Las “guerras de información” no son novedad, pero han cambiado a lo largo de la historia.
Hace un siglo estalló la Primera Guerra Mundial en un contexto proclive a la lectura, pues las poblaciones europeas se habían alfabetizado. Por ello, los diarios y revistas enviaban a reporteros de guerra para informar a sus ávidos lectores de las condiciones de la guerra. Lo que no sabían, sin embargo, aquellos lectores, es que los corresponsales de guerra eran oficiales retirados que imaginaban los combates y los narraban –sin referentes reales–, pues los ejércitos no permitieron el acceso a las trincheras ni campos de batalla sino hasta 1917.
Con la masificación de la radio y del cine durante la Segunda Guerra Mundial, se desarrolla una industria propagandística de primer nivel que planteaba un mundo maniqueo donde simplemente existían los buenos y los malos. Los países en conflicto se las arreglaron para que los medios exaltaran a los ejércitos nacionales, justificaran la guerra, los enrolamientos compulsivos y denostaran cualquier forma alternativa de pensar; mientras caricaturizaban al adversario. Los dibujos animados estadounidenses y soviéticos son un claro ejemplo de ello.
El poder de la televisión en la guerra de Vietnam marcó un hito significativo al mostrar directamente a la opinión pública estadounidense los crímenes de guerra. Igualmente impactante resultó la fotografía de una niña vietnamita desnuda rociada con napalm corriendo desesperada, captada por la revista “Life”. Por primera vez una nación observaba los horrores de la guerra desde los asientos de sus casas sin mediaciones.

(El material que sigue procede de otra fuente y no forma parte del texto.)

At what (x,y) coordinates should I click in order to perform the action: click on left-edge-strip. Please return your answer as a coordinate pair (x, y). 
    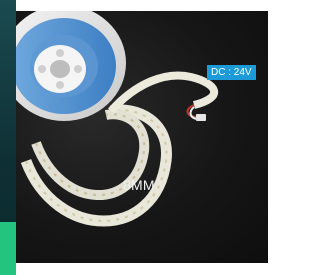
    Looking at the image, I should click on (8, 138).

Varios países, principalmente los hegemónicos en términos militares y mediáticos, aprendieron la lección de la guerra de Vietnam. Por un lado, desarrollan ataques armados sin imágenes evitando que reporteros de guerra documenten los horrores de la guerra como los llamados daños colaterales (muertos civiles, destrucción de barrios residenciales, etc.), convirtiendo al ejército en una fuente de información para los medios de comunicación, sin imágenes o con imágenes trucadas o reelaboradas. Por otro lado, logran por distintos medios generar patriotismo introduciendo la temática de la guerra ligada a notas tiernas, familiares y amorosas a través de series ampliamente consumidas por la población.
Sin embargo, hoy las cosas se han complejizado enormemente con la aparición de las redes sociales y la sobreabundancia de información. Si tomamos el complejo caso de Gaza e Israel, no encontramos análisis profundos y críticos en televisión, radio, revistas o periódicos. Las apariciones duran con suerte unos pocos minutos y se repiten sin cesar perdiendo “aura de realidad”. Se apela al dolor y a la emoción (quién los puede contener viendo niños agonizar), pero nos es imposible tomar distancia crítica para escuchar las voces disidentes y pensantes que nos permitan con imaginación llegar a una salida a tremenda crisis. Los videos propagandísticos parecen hechos para contener la ira y la pena de sus públicos objetivos, no para el diálogo o la comprensión. Hoy más que nunca, las guerras y los medios parecen haber entrado en una fase psicótica, donde las imágenes y las palabras discurren en el ciberespacio sin sentido. Y los medios, bien gracias.